[Collected data]
========
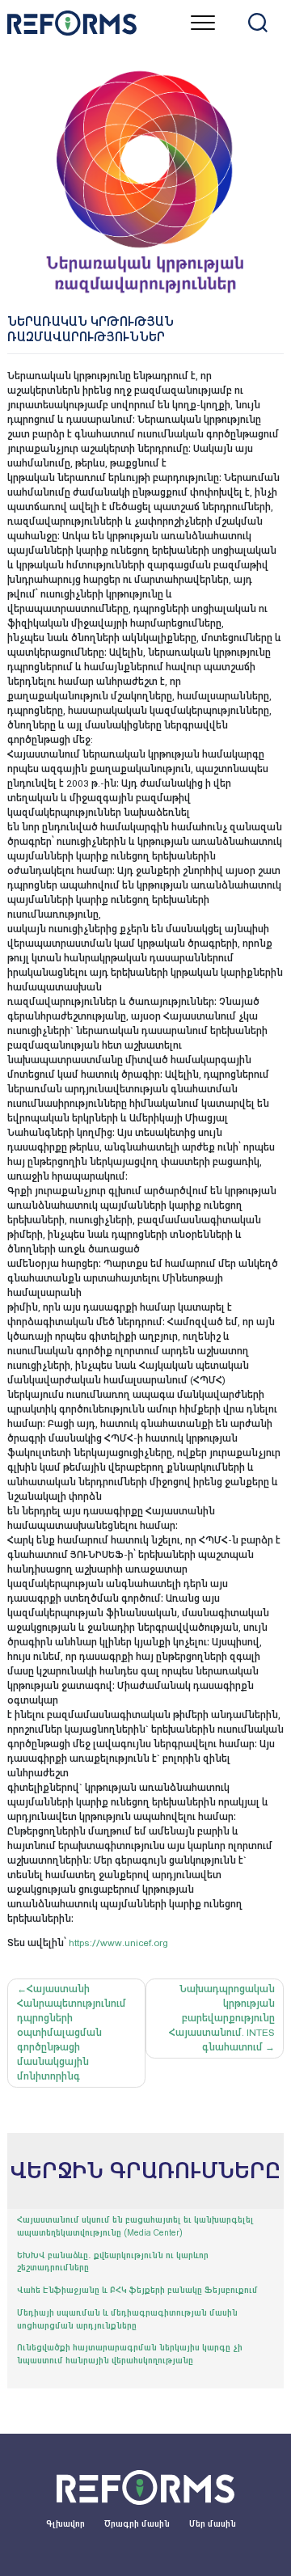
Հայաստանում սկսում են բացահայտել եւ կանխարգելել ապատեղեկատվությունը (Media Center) (135, 2226)
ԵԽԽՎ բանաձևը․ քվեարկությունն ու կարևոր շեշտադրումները (113, 2262)
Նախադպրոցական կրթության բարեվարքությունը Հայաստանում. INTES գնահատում (222, 2018)
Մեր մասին (212, 2523)
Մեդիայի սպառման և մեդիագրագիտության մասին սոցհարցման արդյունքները (127, 2319)
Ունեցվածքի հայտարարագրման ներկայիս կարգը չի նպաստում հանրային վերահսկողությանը (129, 2354)
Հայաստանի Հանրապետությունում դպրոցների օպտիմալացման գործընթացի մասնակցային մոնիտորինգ (71, 2032)
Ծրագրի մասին (137, 2523)
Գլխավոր (65, 2523)
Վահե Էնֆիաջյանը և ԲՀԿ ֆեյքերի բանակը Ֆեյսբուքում (137, 2290)
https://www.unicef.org (118, 1943)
========
_Task description_
Where a line contains "Ծրագրի մասին (137, 2523)", begin there and output each line through the end of the data above, exactly; give no other lines.

_Exercise response_
Ծրագրի մասին (137, 2523)
Գլխավոր (65, 2523)
Վահե Էնֆիաջյանը և ԲՀԿ ֆեյքերի բանակը Ֆեյսբուքում (137, 2290)
https://www.unicef.org (118, 1943)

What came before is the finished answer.